* Work instruction *
From the records below, transcribe exactly the lines that begin at the line with "The width and height of the screenshot is (370, 278)." and end at the line with "You are a computer-use agent.", both included.

· · · · ·

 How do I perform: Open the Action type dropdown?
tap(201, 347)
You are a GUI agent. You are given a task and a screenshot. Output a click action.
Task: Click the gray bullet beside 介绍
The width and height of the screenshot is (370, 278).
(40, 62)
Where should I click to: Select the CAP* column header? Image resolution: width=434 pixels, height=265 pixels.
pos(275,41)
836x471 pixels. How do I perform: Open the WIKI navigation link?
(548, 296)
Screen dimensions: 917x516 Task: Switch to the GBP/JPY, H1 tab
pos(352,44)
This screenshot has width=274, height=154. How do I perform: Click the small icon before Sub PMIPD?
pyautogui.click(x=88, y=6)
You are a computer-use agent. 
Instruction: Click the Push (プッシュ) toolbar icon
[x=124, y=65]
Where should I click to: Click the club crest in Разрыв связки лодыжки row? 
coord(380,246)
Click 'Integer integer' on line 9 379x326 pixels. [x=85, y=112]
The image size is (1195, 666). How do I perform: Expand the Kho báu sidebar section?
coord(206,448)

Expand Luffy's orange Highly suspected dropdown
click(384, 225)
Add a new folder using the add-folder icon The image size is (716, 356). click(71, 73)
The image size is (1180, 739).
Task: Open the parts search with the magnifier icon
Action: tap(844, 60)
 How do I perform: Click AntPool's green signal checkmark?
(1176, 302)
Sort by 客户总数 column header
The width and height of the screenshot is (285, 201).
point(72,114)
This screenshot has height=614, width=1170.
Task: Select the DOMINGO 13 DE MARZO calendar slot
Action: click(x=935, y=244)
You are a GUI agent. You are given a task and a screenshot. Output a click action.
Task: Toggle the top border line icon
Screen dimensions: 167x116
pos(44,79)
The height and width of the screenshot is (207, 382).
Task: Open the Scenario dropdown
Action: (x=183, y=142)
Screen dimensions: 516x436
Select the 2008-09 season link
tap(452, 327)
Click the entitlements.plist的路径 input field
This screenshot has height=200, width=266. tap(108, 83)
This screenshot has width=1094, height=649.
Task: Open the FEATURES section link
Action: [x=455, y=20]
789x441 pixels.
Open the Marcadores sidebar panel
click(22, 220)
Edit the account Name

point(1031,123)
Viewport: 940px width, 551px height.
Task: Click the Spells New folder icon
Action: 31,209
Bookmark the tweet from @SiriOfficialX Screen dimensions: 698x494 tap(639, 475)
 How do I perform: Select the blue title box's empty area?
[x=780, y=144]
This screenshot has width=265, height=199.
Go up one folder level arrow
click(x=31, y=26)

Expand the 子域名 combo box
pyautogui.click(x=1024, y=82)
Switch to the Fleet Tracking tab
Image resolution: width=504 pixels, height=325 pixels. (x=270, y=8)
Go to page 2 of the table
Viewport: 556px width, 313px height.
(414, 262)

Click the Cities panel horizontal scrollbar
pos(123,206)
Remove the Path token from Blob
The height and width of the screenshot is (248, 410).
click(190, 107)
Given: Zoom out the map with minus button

· · · · ·

* The answer *
The width and height of the screenshot is (370, 278).
(40, 62)
Where should I click to: Select the CAP* column header? Image resolution: width=434 pixels, height=265 pixels.
pos(275,41)
836x471 pixels. How do I perform: Open the WIKI navigation link?
(548, 296)
Screen dimensions: 917x516 Task: Switch to the GBP/JPY, H1 tab
pos(352,44)
This screenshot has width=274, height=154. How do I perform: Click the small icon before Sub PMIPD?
pyautogui.click(x=88, y=6)
You are a computer-use agent. 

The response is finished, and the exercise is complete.